# ILCH Databaker Recipes

The purpose of this recipe is to create 4 datasets. One growth and one level datasets from the ILCH SA (Seasonally adjusted) spreadsheet, and the same for the NSA (not seasonally adjusted) spreadsheet.

This notebooks contains the following sections

1.) Introduction, selecting filenames & shared functions

2.) The recipe code

3.) Loading and running the NSA recipe

4.) Loading and running the SA recipe


In [1]:
from databaker.framework import *

In [2]:

# FILENAMES - this is the ONLY bit that should need to change
sa_inputfile = "ilchtablestemplatesa.xls"
nsa_inputfile = "ilchtablestemplatensa.xls"


In [3]:
# Shared functions

# Get the growth period
def get_growthPeriod(tab):
    tab_title = tab.excel_ref('A1')
    
    if tab_title.filter(contains_string("year on year")):
        gp = "Annual"
    elif tab_title.filter(contains_string("quarter on quarter")):
        gp = "Quarterly"
    elif tab_title.filter(contains_string("growth rates")):
        gp = "Annual"
    return gp


# Get the measure type
def get_measureType(tab):
    tab_title = tab.excel_ref('A1')
                       
    if tab_title.filter(contains_string("year on year")):
        mt = "Percent"
    elif tab_title.filter(contains_string("quarter on quarter")):
        mt = "Percent"
    elif tab_title.filter(contains_string("growth rates")):
        mt = "Percent"
    else:
        mt = "Index"
    return mt



## The Recipe Code

There are 2 blocks. One defines a function for the "Growth" recipe. The other for the "Level" recipe.

In [4]:

def growth_recipe(saOrNsa):
    
    conversionsegments = []

    for tab in tabs_growth:

        # Set anchor one to the left of cell with "Agriculture" 
        anchor = tab.filter(contains_string("eriod")).assert_one()

        # set up a waffle
        datarows = anchor.fill(DOWN).is_not_blank()
        datacols = anchor.shift(DOWN).fill(RIGHT).is_not_blank()
        obs = datarows.waffle(datacols).is_not_blank()
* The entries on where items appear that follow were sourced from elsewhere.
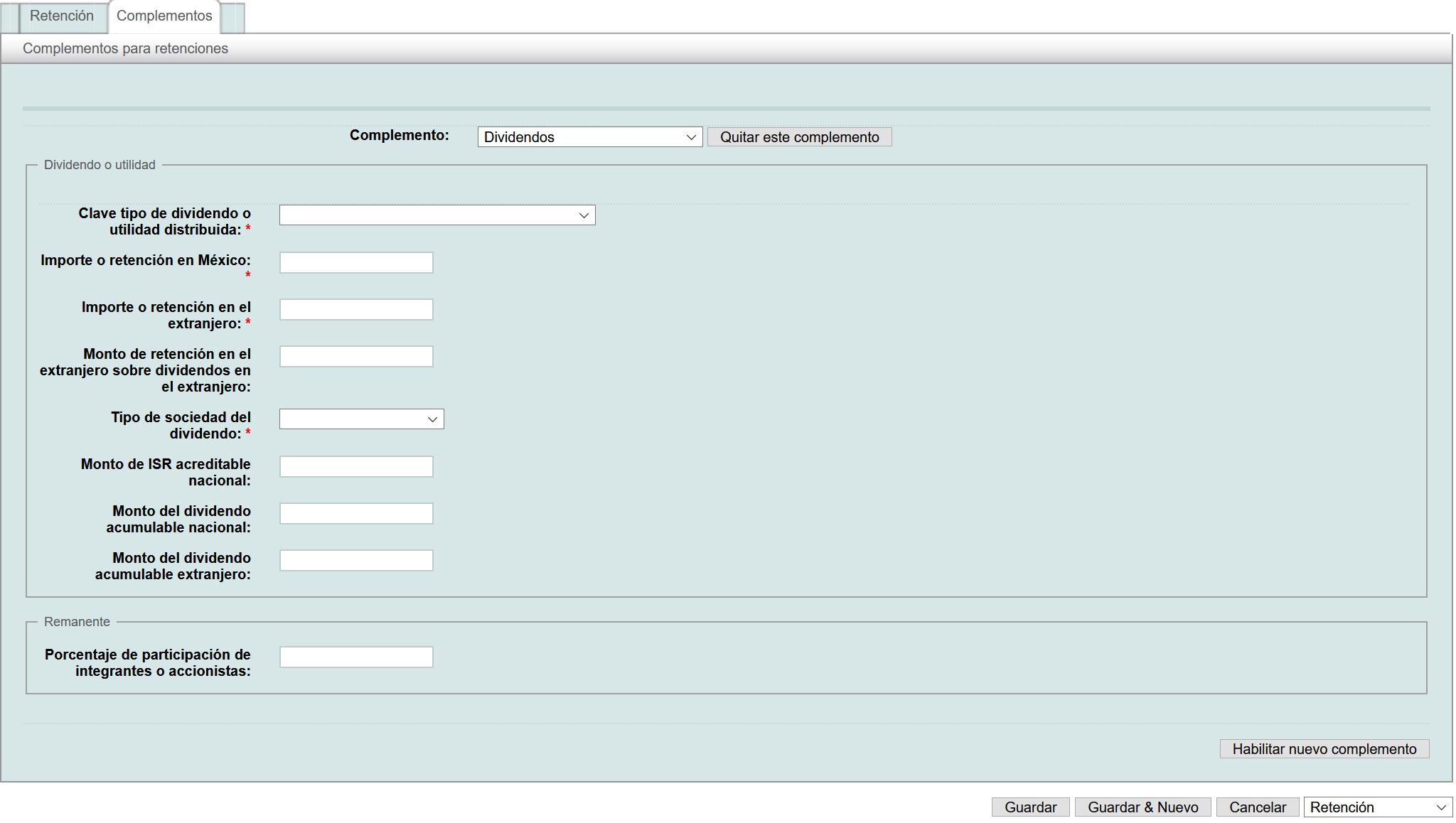Select Monto del dividendo acumulable nacional field
This screenshot has width=1456, height=823.
coord(356,514)
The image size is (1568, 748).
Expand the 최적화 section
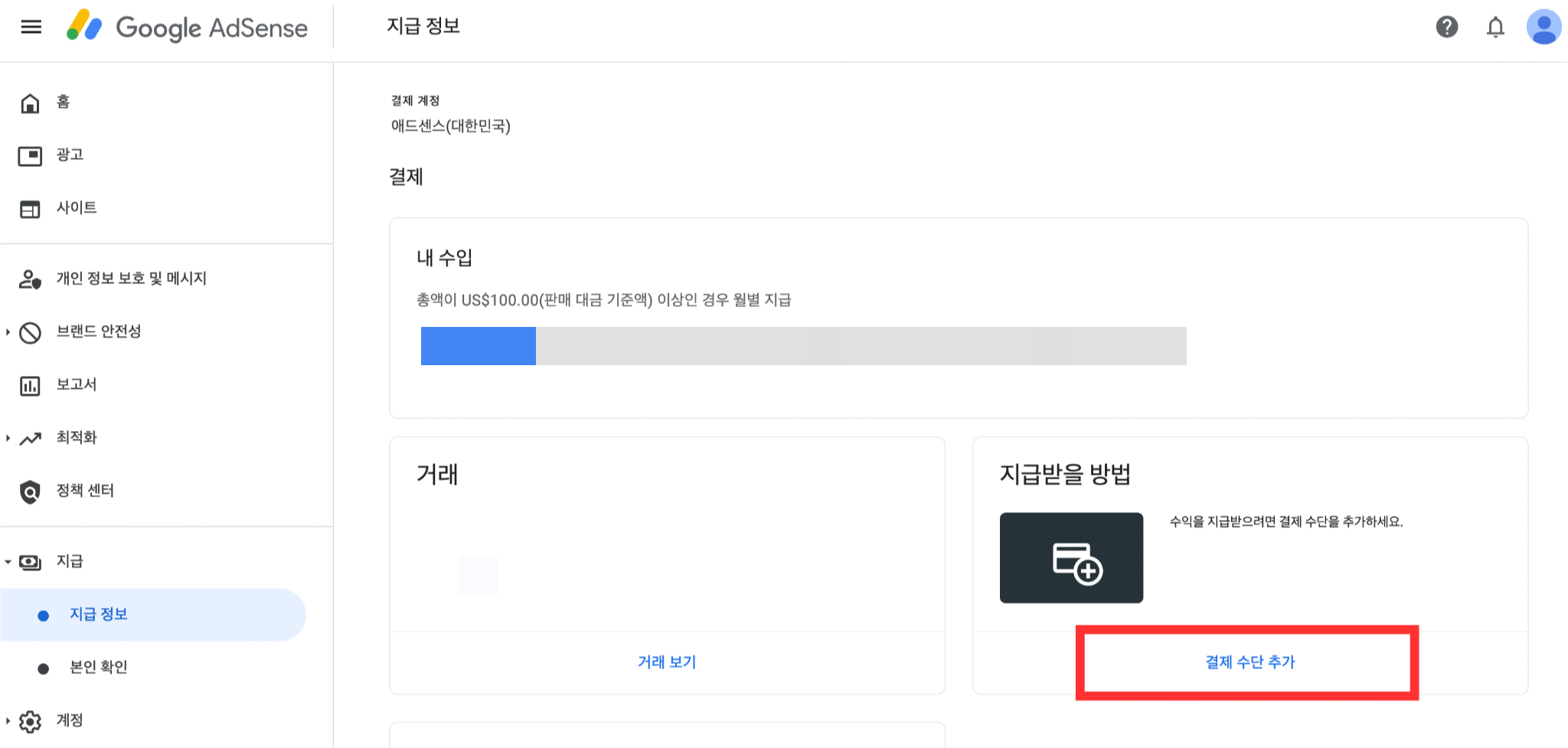8,437
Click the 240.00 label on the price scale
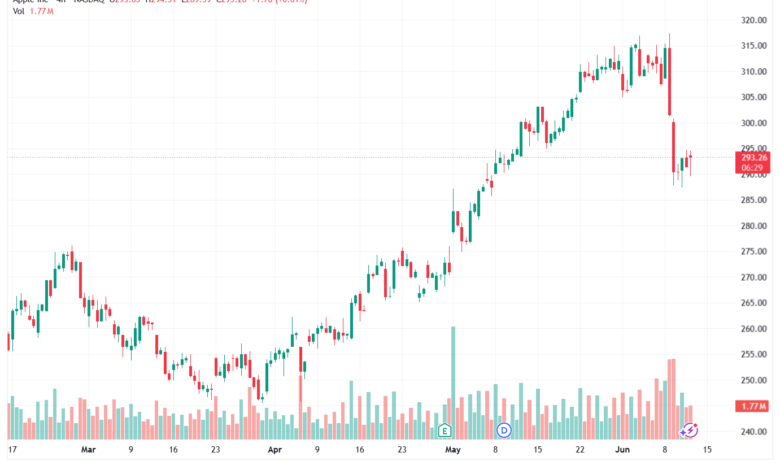 point(754,432)
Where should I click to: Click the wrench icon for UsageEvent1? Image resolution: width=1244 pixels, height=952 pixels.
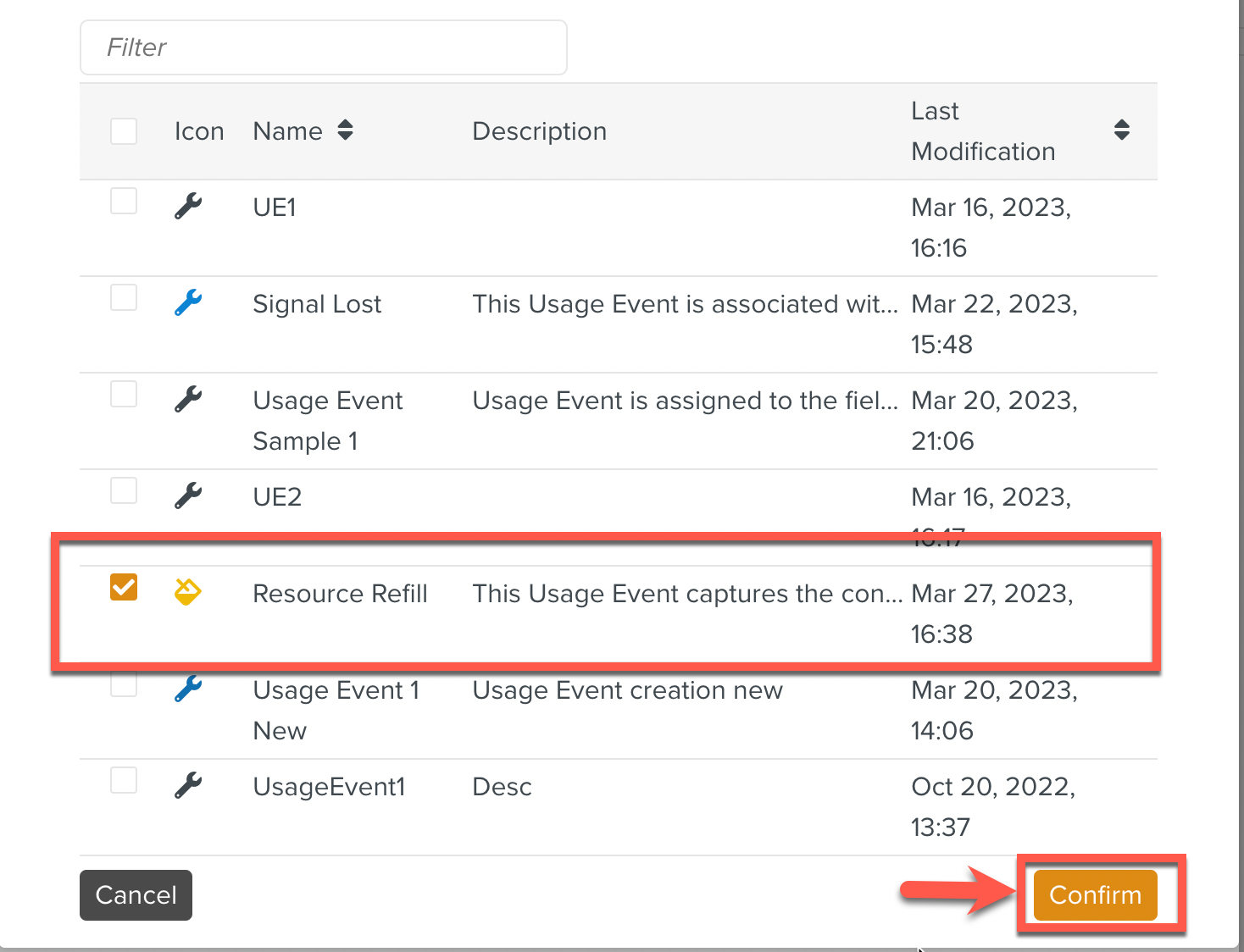tap(187, 785)
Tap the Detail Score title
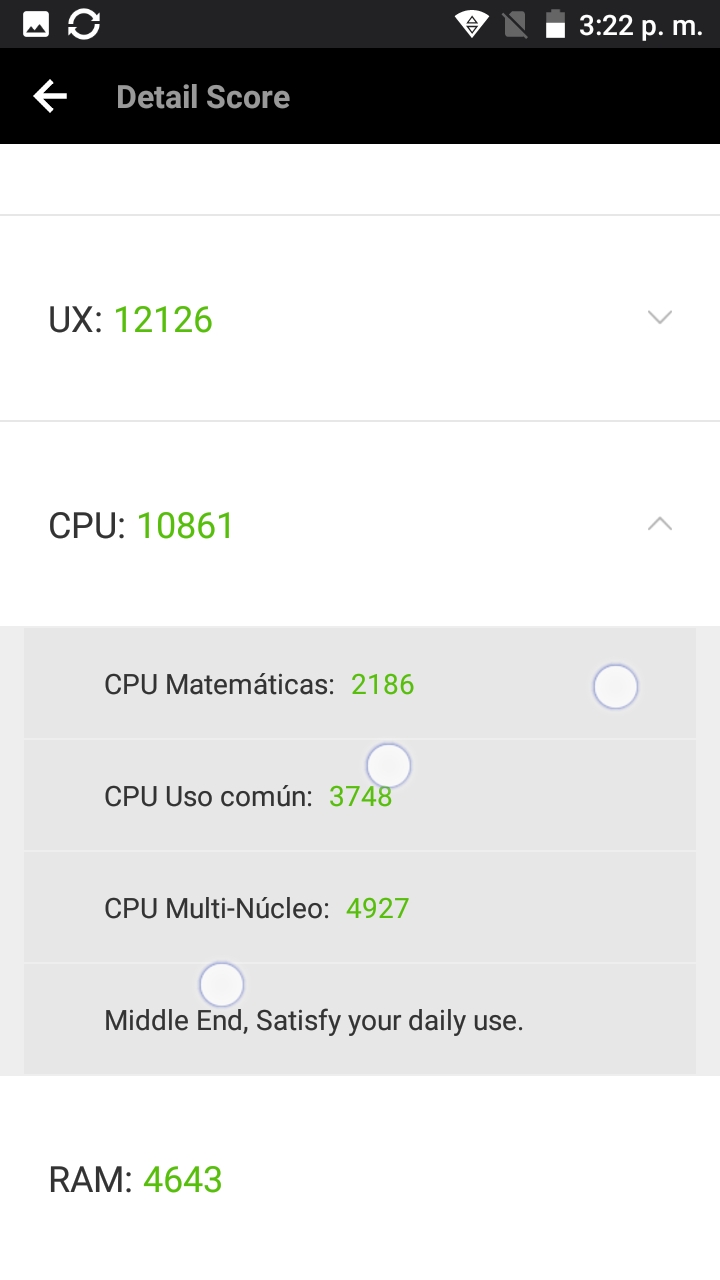Screen dimensions: 720x1280 (x=203, y=97)
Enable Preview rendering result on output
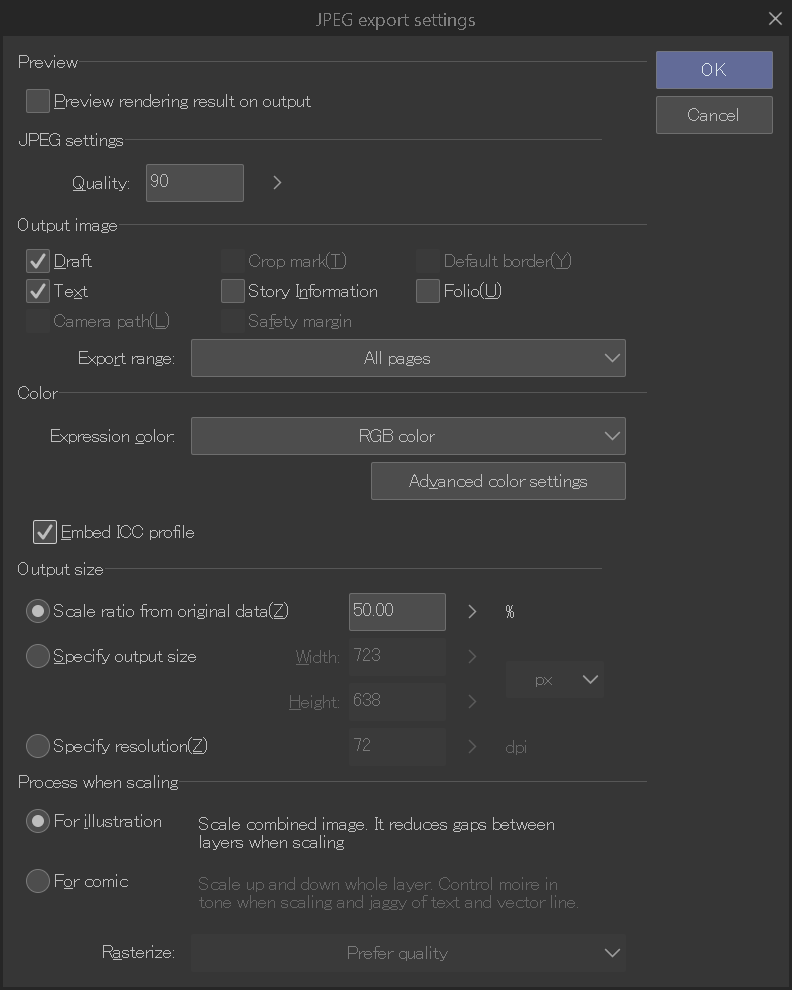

        # set the growth period & measuretype
        gp = get_growthPeriod(tab)
        mt = get_measureType(tab)

        dimensions = [
                HDimConst(MEASURETYPE, mt),
                HDim(datarows, TIME, DIRECTLY, LEFT),
                HDim(datacols.parent(), "Costs", DIRECTLY, ABOVE),
                HDim(anchor.fill(RIGHT).parent(), "SIC", CLOSEST, LEFT),
                HDimConst("Growth Period", gp),
                HDimConst("SA / NSA", saOrNsa)
                     ]

        # TIME has wierd data markings, get them out
        time = dimensions[1]
        assert time.name == 'TIME', "Time needs to be dimension 0"
        for val in time.hbagset:
            if '(r)' in val.value or ('p') in val.value:
                time.cellvalueoverride[val.value] = val.value[:6]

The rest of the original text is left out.